Studie

Ladendiebstähle kosten den Einzelhandel Milliarden

Rund 3,5 Mrd. Euro betrug der Schaden, den der Handel in 2017 durch Ladendiebstähle seitens unehrlicher Kunden, Mitarbeiter, Lieferanten und Servicekräfte erlitten hat. Das ergab die Studie ’Inventurdifferenzen 2018‘ des EHI Retail Institutes.
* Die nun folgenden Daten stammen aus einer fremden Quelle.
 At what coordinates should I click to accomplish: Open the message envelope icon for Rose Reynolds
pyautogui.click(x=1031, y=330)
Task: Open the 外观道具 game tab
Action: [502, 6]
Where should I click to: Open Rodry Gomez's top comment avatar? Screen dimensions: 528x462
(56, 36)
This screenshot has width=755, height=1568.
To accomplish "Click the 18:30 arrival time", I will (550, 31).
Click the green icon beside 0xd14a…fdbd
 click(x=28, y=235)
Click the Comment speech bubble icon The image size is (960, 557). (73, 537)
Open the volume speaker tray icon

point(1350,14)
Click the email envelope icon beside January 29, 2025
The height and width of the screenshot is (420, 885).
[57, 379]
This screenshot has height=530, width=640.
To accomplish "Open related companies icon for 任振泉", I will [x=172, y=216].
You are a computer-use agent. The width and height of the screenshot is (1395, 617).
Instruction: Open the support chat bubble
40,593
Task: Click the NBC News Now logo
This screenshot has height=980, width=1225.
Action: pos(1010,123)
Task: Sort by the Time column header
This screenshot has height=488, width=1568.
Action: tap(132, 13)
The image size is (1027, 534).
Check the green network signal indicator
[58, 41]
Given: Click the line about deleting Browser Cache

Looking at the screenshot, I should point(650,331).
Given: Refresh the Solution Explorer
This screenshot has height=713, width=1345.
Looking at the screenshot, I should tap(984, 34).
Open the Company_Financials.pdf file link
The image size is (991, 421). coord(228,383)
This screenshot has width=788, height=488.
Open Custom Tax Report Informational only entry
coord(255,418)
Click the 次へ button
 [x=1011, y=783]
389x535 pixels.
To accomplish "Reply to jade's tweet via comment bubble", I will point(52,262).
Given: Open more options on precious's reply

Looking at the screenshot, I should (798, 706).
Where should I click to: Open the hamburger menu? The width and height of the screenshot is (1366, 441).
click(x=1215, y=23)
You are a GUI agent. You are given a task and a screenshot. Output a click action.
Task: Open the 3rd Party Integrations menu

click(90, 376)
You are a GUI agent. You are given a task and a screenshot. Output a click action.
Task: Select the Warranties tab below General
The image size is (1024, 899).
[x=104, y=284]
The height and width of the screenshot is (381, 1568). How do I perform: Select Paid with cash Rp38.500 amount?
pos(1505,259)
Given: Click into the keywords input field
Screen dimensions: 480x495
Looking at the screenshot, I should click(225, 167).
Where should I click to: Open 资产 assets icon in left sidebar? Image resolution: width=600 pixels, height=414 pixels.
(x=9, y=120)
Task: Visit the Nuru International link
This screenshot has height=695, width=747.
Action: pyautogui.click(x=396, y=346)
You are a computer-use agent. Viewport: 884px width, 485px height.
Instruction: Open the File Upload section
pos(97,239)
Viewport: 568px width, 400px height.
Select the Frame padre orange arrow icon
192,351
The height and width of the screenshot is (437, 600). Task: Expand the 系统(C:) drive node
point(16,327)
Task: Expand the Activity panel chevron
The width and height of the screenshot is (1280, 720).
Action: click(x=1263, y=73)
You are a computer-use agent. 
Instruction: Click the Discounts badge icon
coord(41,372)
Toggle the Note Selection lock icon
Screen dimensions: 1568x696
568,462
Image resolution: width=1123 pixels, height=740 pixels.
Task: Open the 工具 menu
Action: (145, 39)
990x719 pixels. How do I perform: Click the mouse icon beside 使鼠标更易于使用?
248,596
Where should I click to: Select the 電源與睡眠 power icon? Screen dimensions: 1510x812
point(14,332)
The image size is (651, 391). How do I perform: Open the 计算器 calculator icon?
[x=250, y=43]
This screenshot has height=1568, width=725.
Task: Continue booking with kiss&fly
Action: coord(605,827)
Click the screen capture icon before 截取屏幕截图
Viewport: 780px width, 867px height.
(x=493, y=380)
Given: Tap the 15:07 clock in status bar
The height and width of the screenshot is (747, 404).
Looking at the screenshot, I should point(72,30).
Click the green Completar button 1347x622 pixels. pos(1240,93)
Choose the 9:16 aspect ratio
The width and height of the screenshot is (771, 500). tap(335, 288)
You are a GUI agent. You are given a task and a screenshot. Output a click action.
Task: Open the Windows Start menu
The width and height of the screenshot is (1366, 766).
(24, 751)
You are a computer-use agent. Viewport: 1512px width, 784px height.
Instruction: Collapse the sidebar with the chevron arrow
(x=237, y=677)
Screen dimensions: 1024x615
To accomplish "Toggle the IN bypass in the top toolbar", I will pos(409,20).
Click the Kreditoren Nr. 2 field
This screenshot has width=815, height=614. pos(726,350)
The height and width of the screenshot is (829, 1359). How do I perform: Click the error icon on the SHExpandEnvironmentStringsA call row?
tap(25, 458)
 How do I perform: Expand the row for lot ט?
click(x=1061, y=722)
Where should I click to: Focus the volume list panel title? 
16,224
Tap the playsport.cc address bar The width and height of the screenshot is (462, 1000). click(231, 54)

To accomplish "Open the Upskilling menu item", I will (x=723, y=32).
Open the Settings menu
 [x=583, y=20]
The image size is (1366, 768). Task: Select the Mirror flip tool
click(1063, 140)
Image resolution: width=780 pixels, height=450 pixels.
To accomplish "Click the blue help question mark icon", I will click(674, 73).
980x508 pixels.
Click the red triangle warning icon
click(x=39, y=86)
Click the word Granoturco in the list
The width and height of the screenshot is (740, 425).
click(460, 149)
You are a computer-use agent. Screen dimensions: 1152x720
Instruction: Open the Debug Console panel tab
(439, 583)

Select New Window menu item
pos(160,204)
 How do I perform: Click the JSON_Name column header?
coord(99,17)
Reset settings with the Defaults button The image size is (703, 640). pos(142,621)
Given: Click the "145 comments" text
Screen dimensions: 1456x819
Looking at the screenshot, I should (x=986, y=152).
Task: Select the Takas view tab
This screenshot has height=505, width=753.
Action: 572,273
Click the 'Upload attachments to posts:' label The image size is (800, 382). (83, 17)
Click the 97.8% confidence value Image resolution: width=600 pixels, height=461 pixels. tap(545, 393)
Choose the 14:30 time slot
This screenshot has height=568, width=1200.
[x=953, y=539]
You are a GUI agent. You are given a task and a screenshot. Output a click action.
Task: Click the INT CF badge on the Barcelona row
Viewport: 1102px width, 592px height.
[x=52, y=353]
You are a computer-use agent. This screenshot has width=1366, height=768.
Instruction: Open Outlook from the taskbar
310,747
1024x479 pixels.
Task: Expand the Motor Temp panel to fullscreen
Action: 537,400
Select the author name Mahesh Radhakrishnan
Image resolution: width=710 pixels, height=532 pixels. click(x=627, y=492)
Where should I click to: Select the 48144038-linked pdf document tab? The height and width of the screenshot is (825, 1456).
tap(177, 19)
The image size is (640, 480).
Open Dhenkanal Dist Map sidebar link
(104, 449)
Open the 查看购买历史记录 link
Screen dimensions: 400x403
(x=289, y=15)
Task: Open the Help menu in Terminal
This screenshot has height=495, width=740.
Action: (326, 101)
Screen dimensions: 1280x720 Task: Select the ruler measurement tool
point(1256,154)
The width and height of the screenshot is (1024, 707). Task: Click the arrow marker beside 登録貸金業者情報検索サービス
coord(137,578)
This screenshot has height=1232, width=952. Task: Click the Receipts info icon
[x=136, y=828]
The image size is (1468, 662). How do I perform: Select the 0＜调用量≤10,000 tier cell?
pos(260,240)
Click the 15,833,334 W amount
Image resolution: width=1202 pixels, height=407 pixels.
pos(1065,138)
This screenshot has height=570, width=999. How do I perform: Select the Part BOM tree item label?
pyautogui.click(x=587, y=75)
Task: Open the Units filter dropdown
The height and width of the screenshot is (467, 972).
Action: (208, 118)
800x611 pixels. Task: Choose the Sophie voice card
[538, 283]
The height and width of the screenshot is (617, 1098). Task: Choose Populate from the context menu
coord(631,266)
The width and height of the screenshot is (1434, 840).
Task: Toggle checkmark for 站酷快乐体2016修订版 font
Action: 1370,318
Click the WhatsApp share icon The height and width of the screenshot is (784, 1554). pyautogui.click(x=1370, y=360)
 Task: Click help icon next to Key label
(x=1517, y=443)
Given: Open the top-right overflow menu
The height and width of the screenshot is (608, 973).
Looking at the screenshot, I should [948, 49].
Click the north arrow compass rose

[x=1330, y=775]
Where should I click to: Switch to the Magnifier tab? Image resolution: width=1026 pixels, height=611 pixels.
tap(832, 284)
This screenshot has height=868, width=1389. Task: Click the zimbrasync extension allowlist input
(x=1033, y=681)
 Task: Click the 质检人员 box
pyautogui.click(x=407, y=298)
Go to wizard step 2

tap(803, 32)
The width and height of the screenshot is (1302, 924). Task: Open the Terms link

Gestohlen, verbummelt, kaputt. Die Ursachen für Inventurdifferenzen sind vielfältig und haben sich im Jahr 2017 auf 4,1 Mrd. Euro angehäuft. Der Anteil der Verluste durch Diebstähle beläuft sich auf rund 3,5 Mrd. Euro. Den Großteil davon verursachen mit 2,28 Mrd. Euro unehrliche Kunden. Den zweiten Platz im Diebstahlranking nehmen die Mitarbeiter mit rund 850 Mio. Euro ein und Servicekräfte entwenden Waren im Wert von ca. 320 Mio. Euro. Allein der daraus resultierende volkswirtschaftliche Schaden durch Mehrwertsteuerausfälle kommt auf rund 475 Mio. Euro im Jahr. Ein weiterer Posten der Inventurdifferenzen – 660 Mio. Euro – entsteht laut EHI-Studie wegen organisatorischer Mängel wie falsche Produktauszeichnungen.

Angezeigte Ladendiebstähle rückläufig

Die Zahl der einfachen Ladendiebstähle sank in 2017 um 6,63%. Erstmals seit 2007 ging auch die Zahl der angezeigten schweren Ladendiebstähle um 6,57% zurück. Mit 21.000 Anzeigen im letzten Jahr ist der Tatbestand aber noch immer auf einem sehr hohen Niveau. Allerdings werde hierbei von einer nicht angezeigten Dunkelziffer von über 98% ausgegangen, so das EHI. Somit blieben rund 65 Ladendiebe unerkannt.

„Zum Teil liegt der Rückgang an der längeren Öffnung der Geschäfte bei gleichzeitig geringerer Personalpräsenz. Die Ladenzeiten wurden ausgedehnt – nicht aber der Einsatz der Kaufhausdetektive angepasst“, so Frank Horst, Leiter Inventurdifferenzen und Sicherheit beim EHI.